The President confirmed that these conditions had not been finalised and would be done so following further discussions with the sector.
Industry bodies like the South African Liquor Brand Owners Association (SALBA), the Beer Association of South Africa (BASA) and VinPro have been engaging with Government to develop practical trading proposals that will support Government’s Covid-19 objectives.
Vinpro CEO Rico Basson said players in the alcohol industry have been operating for more than eight weeks with zero income revenue but had remained committed to ensuring the industry gets back on its feet.

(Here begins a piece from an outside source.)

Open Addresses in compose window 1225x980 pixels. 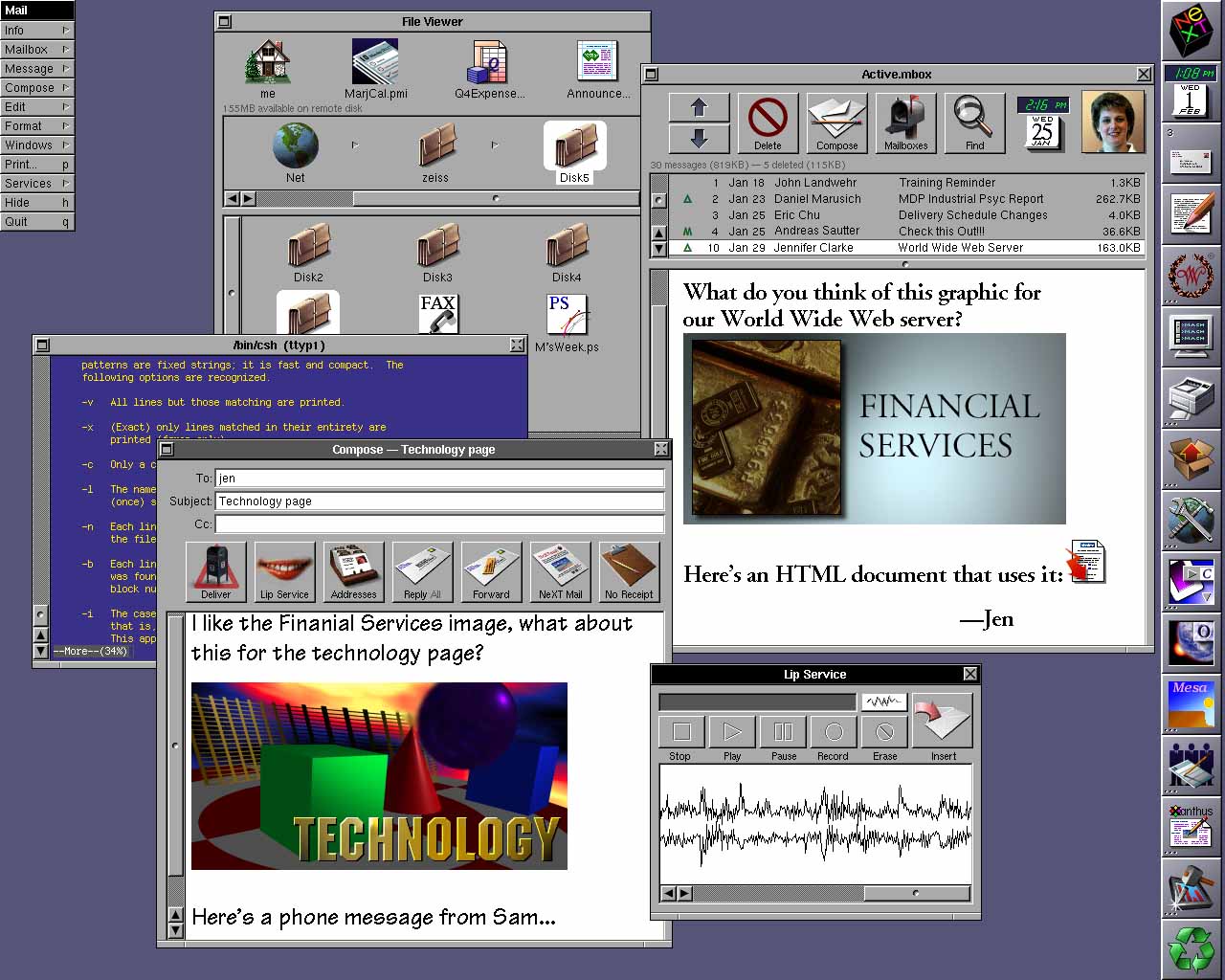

“An estimated 117,600 jobs have been lost throughout the industry and 13% of the craft beer sector is in the process of shutting up shop, while the wine industry is in severe distress. As an industry, we are willing to participate in consultation with government to provide proposals that help to reopen the alcohol industry further and begin to reconstruct the country’s economy to protect the livelihoods of one million people employed throughout the value chain," he commented.
Commenting on the opening up on the sector, Distell CEO Richard Rushton said: “We welcome the move by Government to allow the alcohol industry to return to responsible trading. The alcohol industry currently contributes to nearly a million jobs along the value chain, and supports nearly 800 small and medium enterprises. We are working with Government and providing input on the draft proposals.”
Economic inclusion of taverners
Distell, which is part of SALBA, said that its two areas of concern are the unintended consequences of restricted trading that result in overcrowding, and continue to incentivise illicit trade. Secondly, it wants to ensure the economic inclusion of taverners who are currently excluded from transforming to off consumption outlets.
BASA CEO Patricia Pillay said the industry had made a strong argument for government to especially grant off-consumption trading licenses to the licensed taverns as well as the microbreweries. “We want taverns and microbreweries to be able to trade legally and safely."
In India, where after a 6-week ban on the sales of alcohol, similar decisions were taken to open up with restricted trading which lead to over-crowding and fighting at outlets. Distell said in a statement that this outcome would be counterproductive to strict safety protocols and Government’s overall Covid-19 objectives.
Illicit trade has also seen a dramatic rise since the ban, which also may continue should trading be banned over the weekends when customers typically consume alcohol.
Addressing transmission risks
Industry associations have presented several proposals to ensure safe off-consumption trading of taverns. These solutions include safety protocols for trading, including e-commerce, and also addressed transmission risks across the value chain and the safety of the workforce, suppliers, retailers and consumers.
One of the solutions include a ‘click and collect' model which has been developed with taverns to ensure social distancing measures are followed, in the same way that traditional restaurants will be allowed to operate.
Industry’s proposed ‘click & collect’ model:
The taverner associations have committed to ensuring adherence to health and safety regulations, as well as social distancing at all times. This forms a part of the industry’s educational and training initiatives aimed primarily at the 34,500 tavern owners to ensure they provide a safe environment for customers in which to trade.
Part of the support for taverns includes supplying the free personal protective equipment packages, including sanitisers, masks, gloves, as well as education and training material to meet strict Covid-19 safety protocols.